This inquiry focuses on acquiring empirical models to predict ciprofloxacin removal using magnetization of functionalized multi-walled carbon nanotubes (FMWCNTs-Fe₃O₄) from an aqueous solution. The response surface methodology (RSM) and support vector regression (SVR) as data mining techniques were adopted to develop models. Critical parameter effects comprising pH (3 - 10), adsorbent dose (0.2 – 1 g/L), contact time (5 - 60 min) and ciprofloxacin concentrations (30-100 mg/L) were analysed. The Langmuir, Freundlich, Temkin and Dubinin-Radushkevich isothermal models were utilized to fit the empirical data. FMWCNTs-Fe₃O₄ prepared by chemical co-precipitation method was loaded by Fe₃O₄ nanoparticles (using sonication) to synthesize functionalized multi-walled carbon nanotubes to remove ciprofloxacin (CIP). FMWCNTs-Fe₃O₄ were characterized by fourier transform infrared spectroscopy (FTIR), X-Ray diffraction (XRD), scanning electron microscope (SEM), transmission electron microscope (TEM), vibrating sample magnetometer (VSM) methods. The Langmuir model was utilized to precisely describe the maximum adsorption capacity(q_max) of 107.66 mg/g with R² =0.998. In this study, the pseudo-second-order model exactly described the adsorption process(R²= 0.99). The results illustrated that the LSSVM (least squares support vector machine) model efficiently predicted the CIP removal percentage with very high accuracy in the training phase (R²=0.975) and the test phase (R²=0.970). Moreover, the highest removal percentages in optimized step were achieved for RSM (pH 5.4, dose 0.78 g/L, time of 24.5 min, and CIP concentrations of 59 mg/L) and GA (genetic algorithm) (pH 4.4, dose 0.74 g/L, time of 42 min, and CIP concentrations of 38 mg/L) techniques by 88 and 99.1%, respectively. The FMCNTs-Fe₃O₄ efficiency has decreased by 12% even after five used cycles relative to the optimal conditions (regeneration). Therefore, FMWCNTs-Fe₃O₄ adsorption was considered to be an effective technique for CIP removal in the aqueous environment.

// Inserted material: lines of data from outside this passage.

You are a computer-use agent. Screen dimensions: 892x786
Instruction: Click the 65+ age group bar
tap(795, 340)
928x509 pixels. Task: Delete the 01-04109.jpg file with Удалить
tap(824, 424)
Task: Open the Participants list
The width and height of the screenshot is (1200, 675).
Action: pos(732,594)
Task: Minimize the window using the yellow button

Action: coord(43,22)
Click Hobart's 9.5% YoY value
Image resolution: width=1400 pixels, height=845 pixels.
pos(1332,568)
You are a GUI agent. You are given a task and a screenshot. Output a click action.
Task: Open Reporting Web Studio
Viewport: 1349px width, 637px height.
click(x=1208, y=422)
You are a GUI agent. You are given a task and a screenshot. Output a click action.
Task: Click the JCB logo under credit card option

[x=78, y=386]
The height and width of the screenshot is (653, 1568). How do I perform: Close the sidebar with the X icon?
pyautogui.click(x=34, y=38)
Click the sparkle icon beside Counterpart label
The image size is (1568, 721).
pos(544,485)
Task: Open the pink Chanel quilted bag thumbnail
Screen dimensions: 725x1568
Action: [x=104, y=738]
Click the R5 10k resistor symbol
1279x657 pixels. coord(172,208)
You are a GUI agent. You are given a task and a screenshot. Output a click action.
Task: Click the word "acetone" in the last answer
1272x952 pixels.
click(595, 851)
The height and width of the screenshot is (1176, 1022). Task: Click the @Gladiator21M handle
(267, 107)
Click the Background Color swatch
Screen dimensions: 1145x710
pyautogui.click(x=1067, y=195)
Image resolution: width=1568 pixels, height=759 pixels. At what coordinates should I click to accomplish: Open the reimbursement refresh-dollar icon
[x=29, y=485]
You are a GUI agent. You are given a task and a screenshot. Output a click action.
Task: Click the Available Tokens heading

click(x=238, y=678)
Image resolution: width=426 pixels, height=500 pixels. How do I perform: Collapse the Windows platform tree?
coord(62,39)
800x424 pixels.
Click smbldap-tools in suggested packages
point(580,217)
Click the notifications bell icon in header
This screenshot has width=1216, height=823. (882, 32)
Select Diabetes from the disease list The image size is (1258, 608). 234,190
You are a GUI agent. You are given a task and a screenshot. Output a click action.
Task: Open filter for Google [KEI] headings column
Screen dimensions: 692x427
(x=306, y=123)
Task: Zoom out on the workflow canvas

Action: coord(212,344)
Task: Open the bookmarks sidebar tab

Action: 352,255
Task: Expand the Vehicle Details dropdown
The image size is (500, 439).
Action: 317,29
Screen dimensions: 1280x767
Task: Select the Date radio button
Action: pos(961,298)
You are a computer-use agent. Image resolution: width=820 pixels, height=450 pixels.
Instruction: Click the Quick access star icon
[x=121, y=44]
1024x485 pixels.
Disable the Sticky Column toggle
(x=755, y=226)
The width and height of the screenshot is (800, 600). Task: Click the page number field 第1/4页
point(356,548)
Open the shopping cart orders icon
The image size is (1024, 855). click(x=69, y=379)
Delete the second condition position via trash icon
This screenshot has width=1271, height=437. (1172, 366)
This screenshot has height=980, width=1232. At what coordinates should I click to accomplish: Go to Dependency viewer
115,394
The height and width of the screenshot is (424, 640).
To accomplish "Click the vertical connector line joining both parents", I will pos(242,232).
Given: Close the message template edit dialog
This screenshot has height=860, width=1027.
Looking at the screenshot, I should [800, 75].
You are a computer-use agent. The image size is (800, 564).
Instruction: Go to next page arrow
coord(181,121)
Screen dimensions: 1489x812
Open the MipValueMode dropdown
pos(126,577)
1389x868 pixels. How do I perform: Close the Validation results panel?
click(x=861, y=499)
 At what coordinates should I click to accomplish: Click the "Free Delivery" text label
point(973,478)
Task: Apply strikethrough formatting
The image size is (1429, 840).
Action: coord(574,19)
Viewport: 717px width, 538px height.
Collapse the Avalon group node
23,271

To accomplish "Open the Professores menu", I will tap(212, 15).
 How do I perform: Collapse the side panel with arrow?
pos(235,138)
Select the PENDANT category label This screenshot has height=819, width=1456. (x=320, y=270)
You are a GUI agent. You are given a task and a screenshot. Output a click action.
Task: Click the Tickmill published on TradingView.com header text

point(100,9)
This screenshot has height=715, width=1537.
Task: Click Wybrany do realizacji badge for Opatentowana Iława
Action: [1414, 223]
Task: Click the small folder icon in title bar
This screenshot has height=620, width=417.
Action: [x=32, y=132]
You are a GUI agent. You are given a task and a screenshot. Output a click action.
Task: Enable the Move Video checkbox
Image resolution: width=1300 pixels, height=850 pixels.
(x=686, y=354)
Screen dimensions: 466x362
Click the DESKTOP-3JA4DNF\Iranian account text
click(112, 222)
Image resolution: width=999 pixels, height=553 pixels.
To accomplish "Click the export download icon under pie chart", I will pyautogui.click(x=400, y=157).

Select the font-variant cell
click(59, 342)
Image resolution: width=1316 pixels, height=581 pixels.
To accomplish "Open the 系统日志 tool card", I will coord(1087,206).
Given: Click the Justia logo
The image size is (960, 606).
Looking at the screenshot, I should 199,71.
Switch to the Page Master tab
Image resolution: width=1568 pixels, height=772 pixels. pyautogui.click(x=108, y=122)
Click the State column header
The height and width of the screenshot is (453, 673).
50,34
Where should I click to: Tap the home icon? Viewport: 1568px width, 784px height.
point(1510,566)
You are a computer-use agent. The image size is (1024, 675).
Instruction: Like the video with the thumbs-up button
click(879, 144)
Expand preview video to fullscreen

这项研究的重点是获得经验模型，以预测使用功能化多壁碳纳米管（FMWCNTs-Fe ₃ O ₄）从水溶液中磁化的环丙沙星清除率。采用响应面方法（RSM）和支持向量回归（SVR）作为数据挖掘技术来开发模型。分析了关键参数的影响，包括pH（3-10），吸附剂剂量（0.2-1  g / L），接触时间（5-60 分钟）和环丙沙星浓度（30-100  mg / L）。利用Langmuir，Freundlich，Temkin和Dubinin-Radushkevich等温模型拟合经验数据。通过化学共沉淀法制备的FMWCNTs-Fe ₃ O ₄负载Fe ₃O ₄纳米颗粒（使用超声处理）合成功能化的多壁碳纳米管，以去除环丙沙星（CIP）。通过傅里叶变换红外光谱（FTIR），X射线衍射（XRD），扫描电子显微镜（SEM），透射电子显微镜（TEM），振动样品磁力计（VSM）方法对FMWCNTs-Fe ₃ O ₄进行了表征。用Langmuir模型精确描述了最大吸附容量（q _max）为107.66  mg / g，R ² = 0.998。在这项研究中，伪二级模型准确地描述了吸附过程（R ²= 0.99）。结果表明，LSSVM（最小二乘支持向量机）模型在训练阶段（R ² = 0.975）和测试阶段（R ² = 0.970）以非常高的精度有效地预测了CIP去除百分比。此外，对于RSM（pH 5.4，剂量0.78  g / L，时间24.5 分钟，CIP浓度为59  mg / L）和GA（遗传算法）（pH 4.4，剂量0.74  g ），在优化步骤中达到了最高去除率。/ L，42 分钟的时间和38  mg / L的CIP浓度）分别降低了88％和99.1％。FMCNTs-Fe ₃ O ₄相对于最佳条件（再生），即使经过五个使用周期，效率也降低了12％。因此，FMWCNTs-Fe ₃ O ₄吸附被认为是在水性环境中去除CIP的有效技术。